Melxdie releases “Failed Rockstar” EP

There’s a certain kind of energy that defined an era, when burned CDs, late-night drives, and distorted guitars felt like everything. On FAILED ROCKSTAR, melxdie doesn’t just revisit that feeling, she rebuilds it in her own image.

This EP is soaked in Y2K alt-rock DNA, pulling from the same emotional urgency that made artists like Avril Lavigne, Paramore and The All American Rejects feel larger than life, but here, it’s stripped down and made personal. The result is something that feels less like a throwback and more like a reclamation.

“I want listeners to feel that Y2K nostalgia,” melxdie says. “Like that rush of skater punk and alt-rock energy from when music just hit differently… something you can blast in the car or in your headphones and feel something.”

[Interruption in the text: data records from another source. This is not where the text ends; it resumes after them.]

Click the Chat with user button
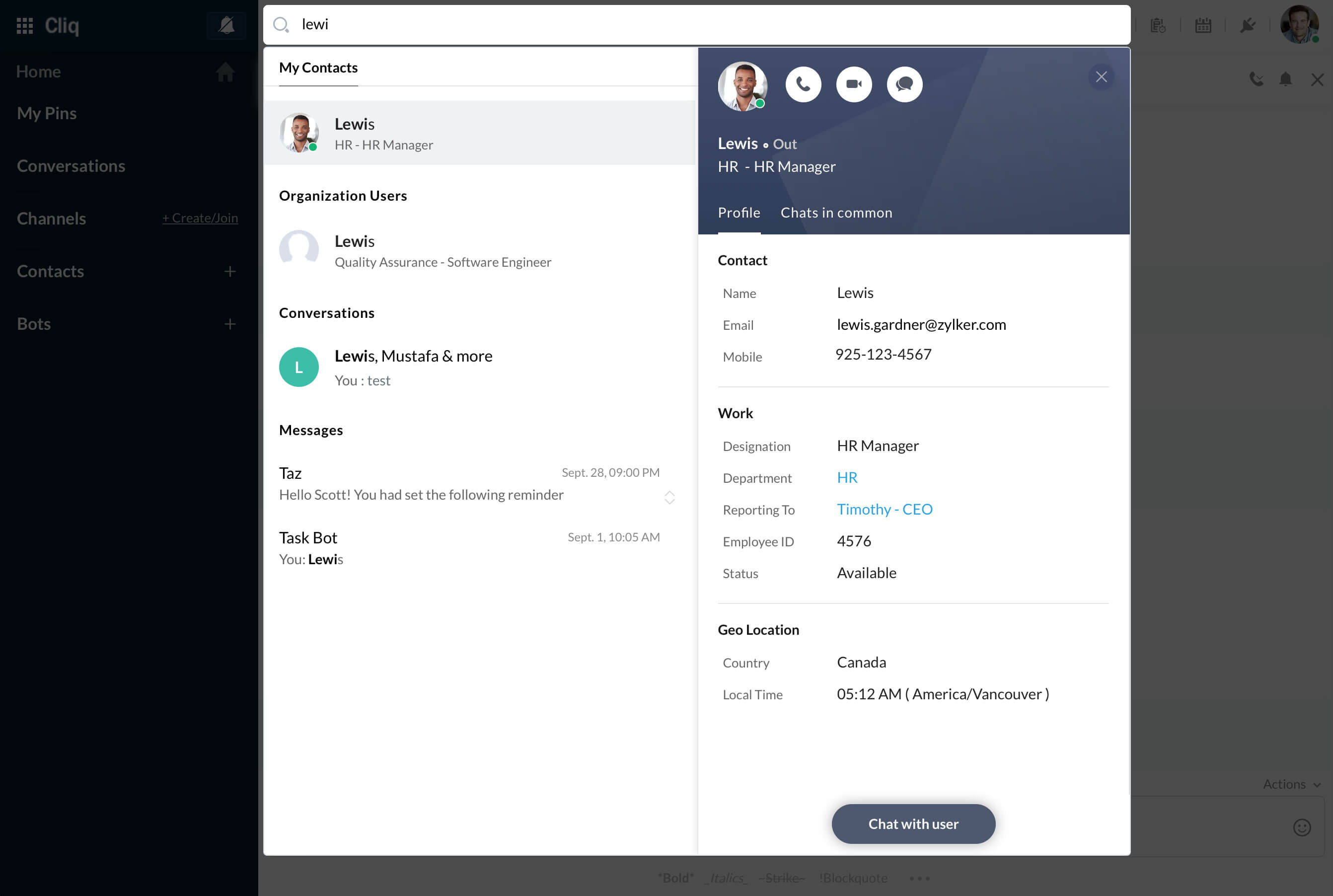The image size is (1333, 896). [x=912, y=823]
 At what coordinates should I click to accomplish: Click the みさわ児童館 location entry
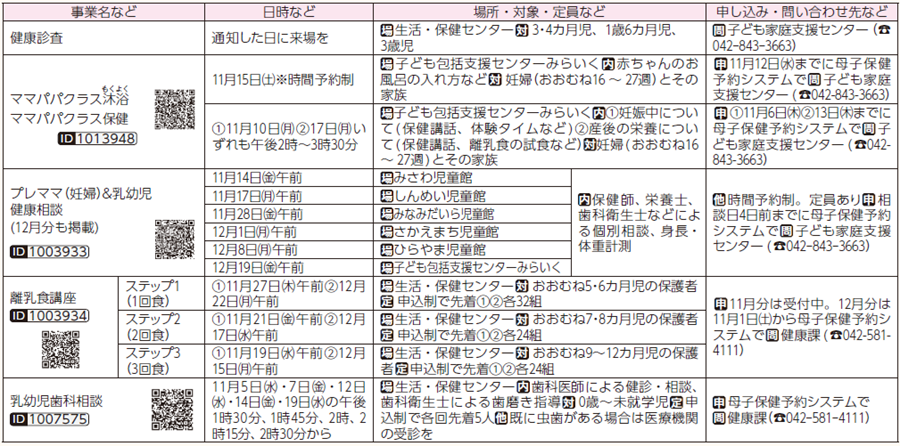430,176
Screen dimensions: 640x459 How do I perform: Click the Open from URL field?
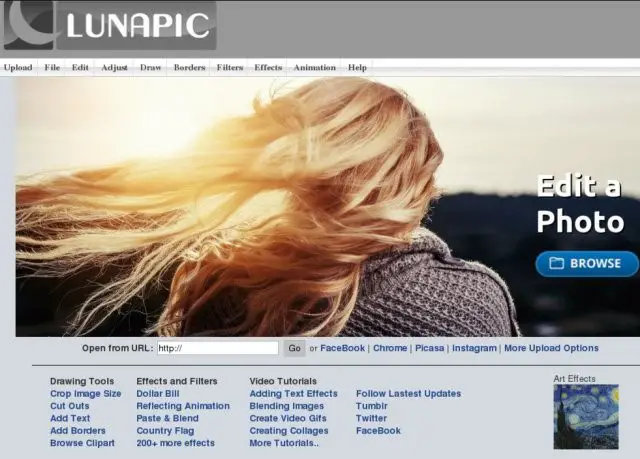pos(218,348)
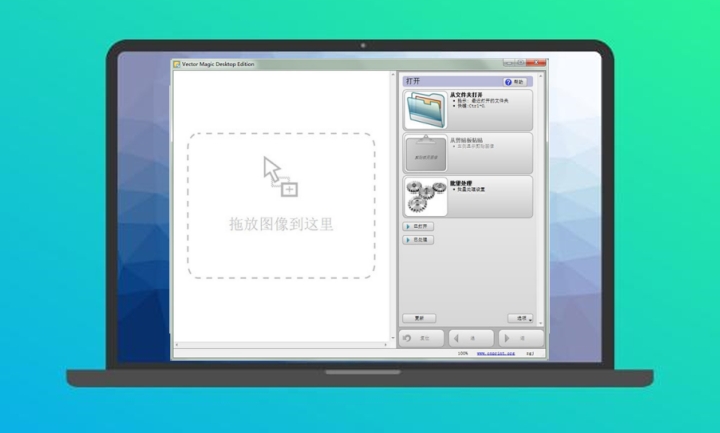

That feeling is immediate. From the first moments of the EP, there’s no hesitation, just movement and emotion hitting all at once. It’s loud in the way that matters, not just sonically but emotionally. Every track feels like it’s pushing forward, refusing to sit still. What makes FAILED ROCKSTAR hit the way it does is its sense of arrival. There’s a clear shift here, this isn’t an artist experimenting with a sound, it’s an artist stepping fully into it.

“For a long time, I think I was playing it safe sonically,” she explains. “This EP feels like me finally bringing real music and instrumentation back into what I do… it just felt more natural, like I’d finally found where I belong as an artist.”

That clarity runs through the entire project. The guitars feel sharper, the vocals feel more unfiltered, and the writing leans into honesty without overthinking it. There’s a looseness to it, but it’s intentional, not accidental. The title itself, FAILED ROCKSTAR, reads like a contradiction at first, but within the context of the EP, it becomes a statement of identity.

“‘Failed Rockstar’ is really about how I’ve always been kind of a rebel and I never fit the mold,” melxdie says. “I don’t even think I fit the traditional idea of what a ‘rockstar’ is, and I’m okay with that. I’m just being myself and making noise, hoping it helps someone out there feel less alone.”

That perspective reframes everything. This isn’t about chasing a version of success that already exists, it’s about redefining it entirely. The EP thrives in that space, where individuality matters more than image.

There’s also a clear throughline of intention when it comes to her audience. This isn’t music made at a distance, it’s meant to connect, directly and immediately.

“Probably ‘SHUT UP,’” she says when asked which track she’d dedicate to fans. “It was the first song written for the EP and the start of this whole new era… me telling myself to stop holding back, to reinvent, and to not care what anyone thinks.”

That kind of statement becomes the backbone of the project. It’s not just a standout moment, it’s the thesis. The idea that reinvention doesn’t have to be polished or perfect, it just has to be real. And at its core, that’s what FAILED ROCKSTAR delivers. Not nostalgia for the sake of it. But feeling, unfiltered, loud, and impossible to ignore.

“If fans take away one feeling after listening to the EP, what do you hope it is?”

“I hope they feel less alone.”

It’s a simple answer, but it lands exactly the way the EP does.

melxdie isn’t chasing the rockstar archetype. She’s rewriting it.